3 The application today, as I understand it, is primarily concerned with the first plaintiff, that is, the widow of the deceased. She seeks that provision be made out of his estate to enable her to be placed in a position where any financial burden that she currently has is eased. She looks at two areas for relief. One relates to the expenses concerning Julia and the other relates to the mortgage that she has in respect of her home. Set out in her affidavit which is wrongly dated 27 March 1999, it is conceded that the date is 27 September 1999, are details of her income, her expenses, her assets and liabilities.
4 In paragraph 3 she sets out her average weekly expenses. They come to $695. Out of that sum she makes provision for Julia in the sum of $131. Also included is $120 for income tax. Paragraph two, subparagraph (a) refers to her average weekly wage and at that time it was given at $600 and I am informed that that is her net wage. Therefore, from her expenses must be taken $120 for income tax purposes. That figure of $600 on the evidence today is no longer the exact figure that she receives.

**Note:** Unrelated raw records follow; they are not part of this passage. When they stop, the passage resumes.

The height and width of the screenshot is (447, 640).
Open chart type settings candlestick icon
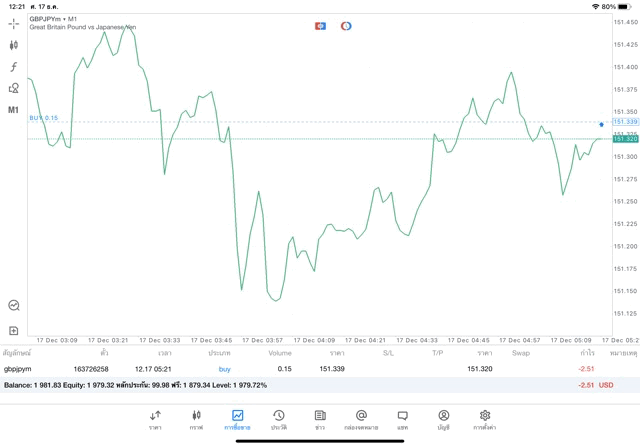(14, 45)
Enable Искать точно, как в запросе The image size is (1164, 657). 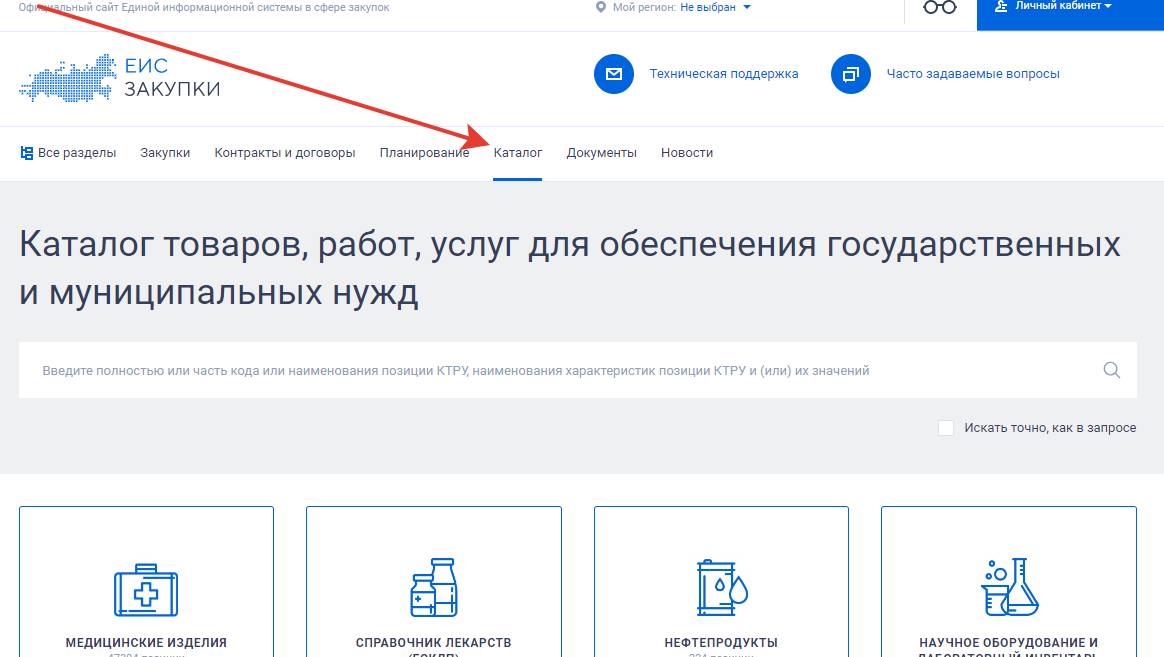(x=944, y=427)
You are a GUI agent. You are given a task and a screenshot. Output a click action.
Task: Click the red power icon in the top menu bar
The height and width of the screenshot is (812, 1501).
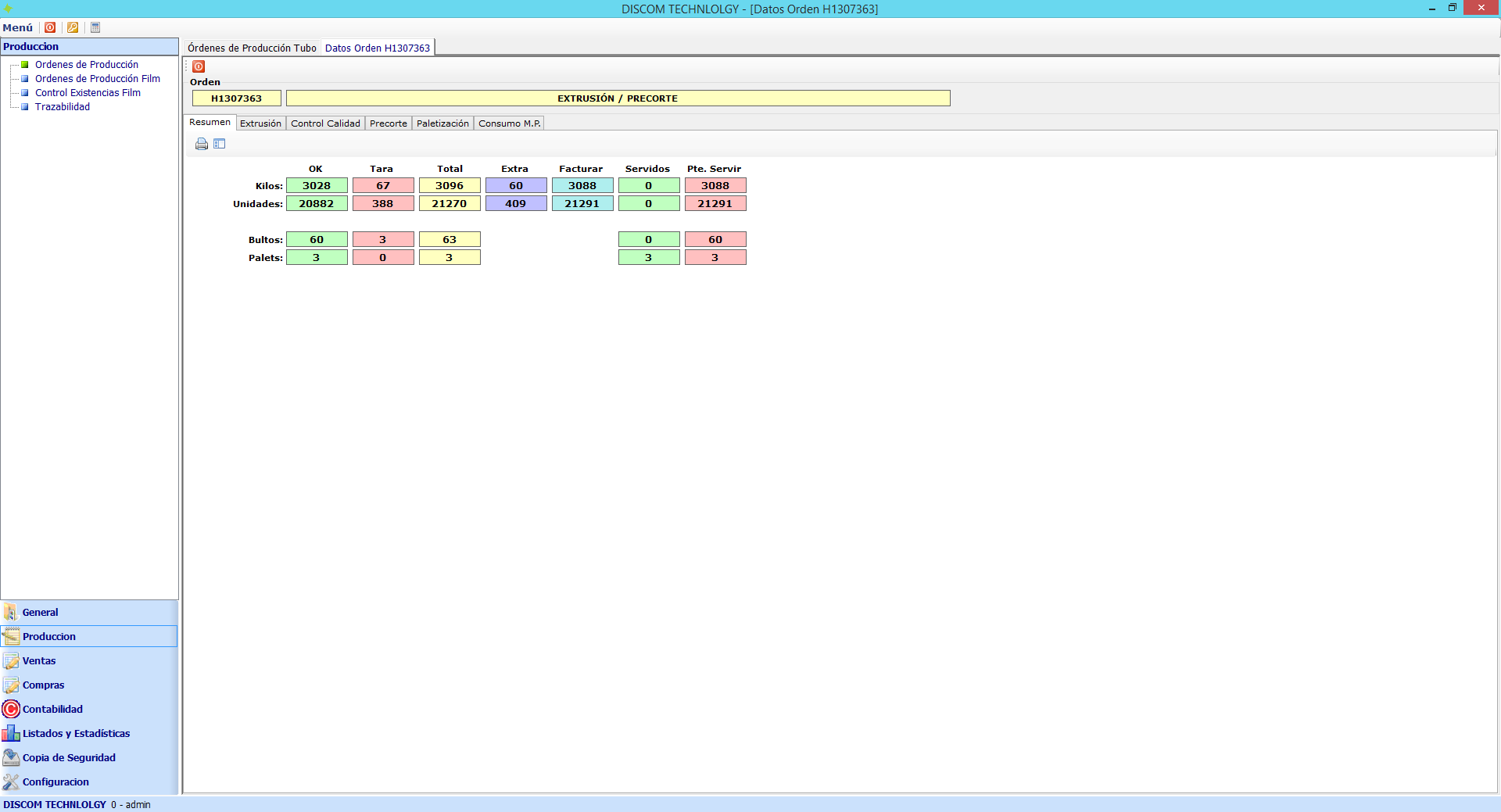click(50, 27)
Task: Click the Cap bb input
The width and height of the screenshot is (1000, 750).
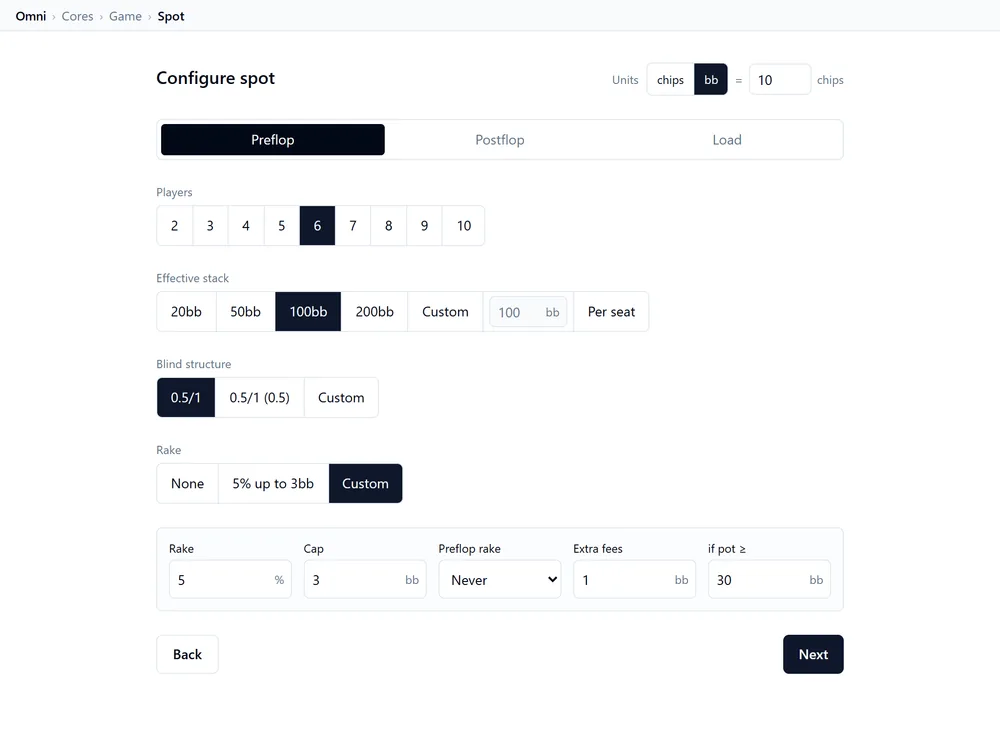Action: point(365,580)
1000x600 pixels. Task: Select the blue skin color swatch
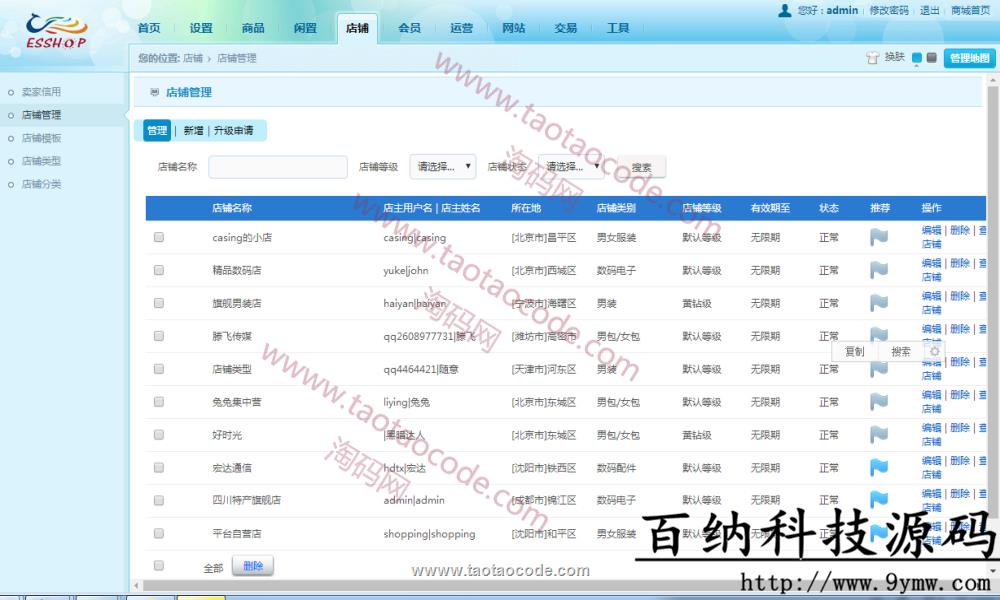click(915, 57)
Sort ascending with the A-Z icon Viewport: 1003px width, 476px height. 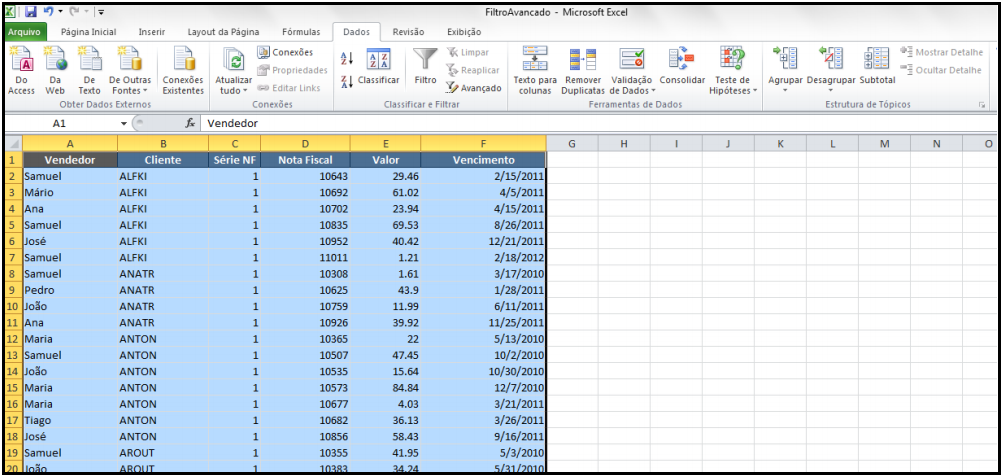[347, 59]
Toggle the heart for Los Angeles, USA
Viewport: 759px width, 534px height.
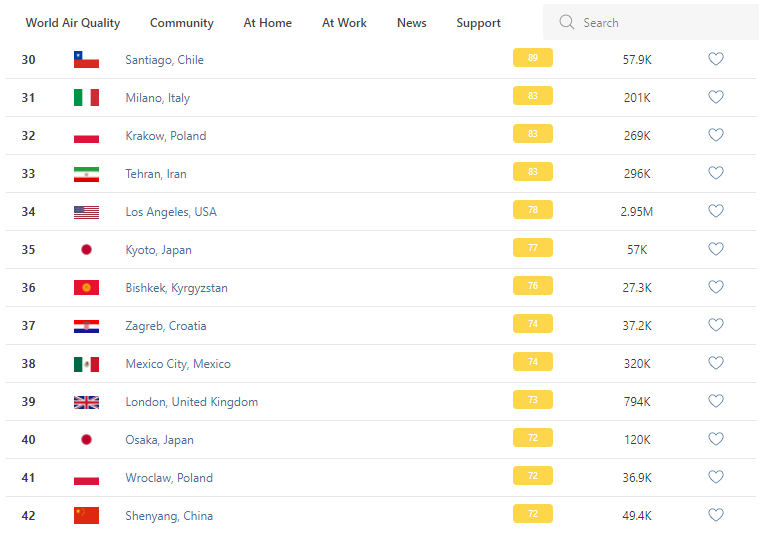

5 Currently her wage per fortnight varies between $700 and $1200. It depends on the shift she works and the nature of the work that she performs. The evidence is by way of example. If she does weekend shifts generally she would receive $30 per day more than she would receive for the equivalent shift Monday to Friday. When those figures are adjusted it gives the plaintiff on average, although I accept that it is subject to a fluctuation, a surplus in good weeks of perhaps $154.
6 Her assets are set out in paragraph four of that affidavit. The major asset is her home, the value given is $140,000. Her total assets are just over $151,000. Her liabilities are just over $79,000. Of that sum the mortgage on the home amounts to just under $73,500. She has also listed some contingent liabilities. Paragraph 7 sets out her superannuation entitlements and paragraph 8 sets out long service and annual leave.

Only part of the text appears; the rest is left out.